Pick out each line of the records that includes the string "header", and copy it.

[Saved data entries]
================

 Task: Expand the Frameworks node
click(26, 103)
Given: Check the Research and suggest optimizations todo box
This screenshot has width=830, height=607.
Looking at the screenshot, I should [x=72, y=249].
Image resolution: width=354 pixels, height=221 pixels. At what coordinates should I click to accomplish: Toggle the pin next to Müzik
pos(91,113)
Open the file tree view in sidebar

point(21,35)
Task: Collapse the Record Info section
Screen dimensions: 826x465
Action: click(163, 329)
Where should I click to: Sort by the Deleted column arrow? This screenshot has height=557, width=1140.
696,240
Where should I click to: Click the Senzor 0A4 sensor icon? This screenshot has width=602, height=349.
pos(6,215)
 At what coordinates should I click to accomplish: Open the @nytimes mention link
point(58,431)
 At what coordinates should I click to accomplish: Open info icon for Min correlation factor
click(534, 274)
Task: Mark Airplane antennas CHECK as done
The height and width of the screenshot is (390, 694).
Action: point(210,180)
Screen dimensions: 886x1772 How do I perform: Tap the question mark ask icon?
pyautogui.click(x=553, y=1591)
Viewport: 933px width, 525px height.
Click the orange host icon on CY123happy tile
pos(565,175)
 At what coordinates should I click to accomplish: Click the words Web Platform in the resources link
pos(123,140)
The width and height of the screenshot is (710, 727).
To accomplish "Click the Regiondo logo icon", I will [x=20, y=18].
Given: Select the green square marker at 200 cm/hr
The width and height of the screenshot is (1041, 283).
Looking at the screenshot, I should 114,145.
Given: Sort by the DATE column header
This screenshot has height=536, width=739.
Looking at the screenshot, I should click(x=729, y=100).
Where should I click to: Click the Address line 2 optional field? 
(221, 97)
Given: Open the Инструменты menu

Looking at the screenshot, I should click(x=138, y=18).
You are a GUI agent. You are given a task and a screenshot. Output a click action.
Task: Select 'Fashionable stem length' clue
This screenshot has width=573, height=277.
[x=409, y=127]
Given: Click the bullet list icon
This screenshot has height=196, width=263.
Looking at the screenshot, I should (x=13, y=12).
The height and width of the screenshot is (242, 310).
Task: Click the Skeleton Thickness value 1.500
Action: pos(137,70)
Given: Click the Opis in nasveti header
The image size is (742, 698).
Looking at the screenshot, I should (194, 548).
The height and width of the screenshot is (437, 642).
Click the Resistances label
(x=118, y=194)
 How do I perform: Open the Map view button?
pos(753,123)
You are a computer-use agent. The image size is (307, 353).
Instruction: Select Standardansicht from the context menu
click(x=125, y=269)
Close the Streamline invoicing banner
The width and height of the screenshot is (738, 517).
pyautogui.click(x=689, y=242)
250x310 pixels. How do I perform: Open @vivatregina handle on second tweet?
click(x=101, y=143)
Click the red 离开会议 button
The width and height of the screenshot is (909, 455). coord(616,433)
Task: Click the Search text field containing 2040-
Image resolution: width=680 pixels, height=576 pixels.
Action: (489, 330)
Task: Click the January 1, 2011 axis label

================

# Written answer
Given: Sort by the DATE column header
Given: Click the Opis in nasveti header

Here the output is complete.